* ABOUT THIS EXERCISE
Please transcribe only the lines from the one holding "Task: Select the Technische gegevens tab" through the final line of the data, both included, with no pictures.

SOURCE MATERIAL: Begin

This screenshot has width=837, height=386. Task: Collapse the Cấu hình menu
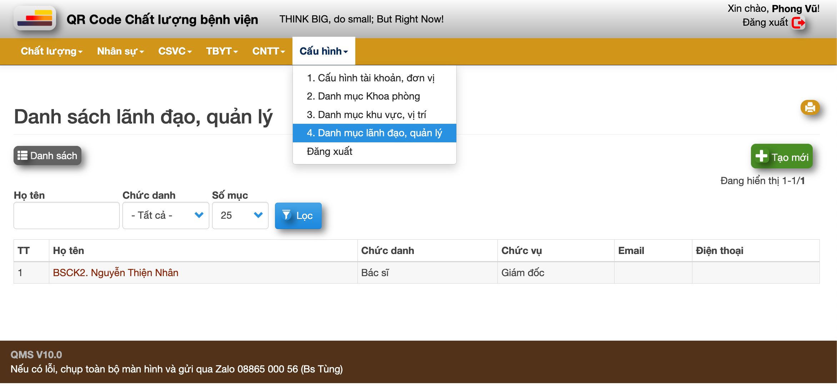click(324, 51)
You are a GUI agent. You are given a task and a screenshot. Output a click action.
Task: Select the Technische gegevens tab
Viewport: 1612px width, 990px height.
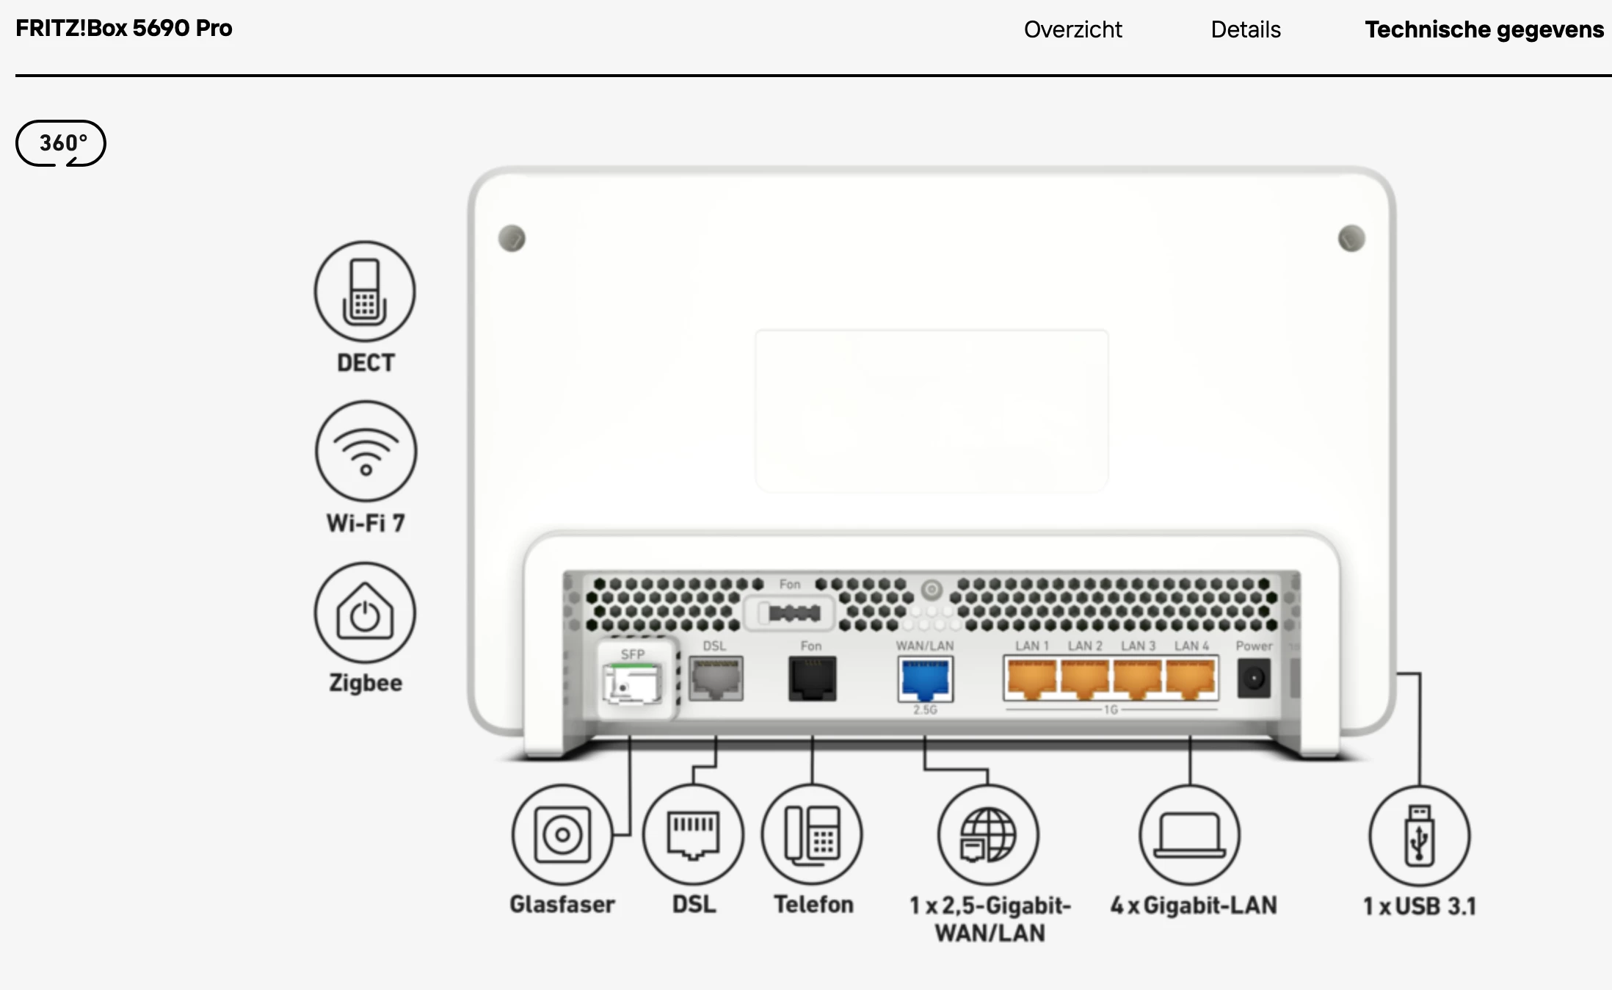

SOURCE MATERIAL: End

* RESULT BELOW
Task: Select the Technische gegevens tab
Viewport: 1612px width, 990px height.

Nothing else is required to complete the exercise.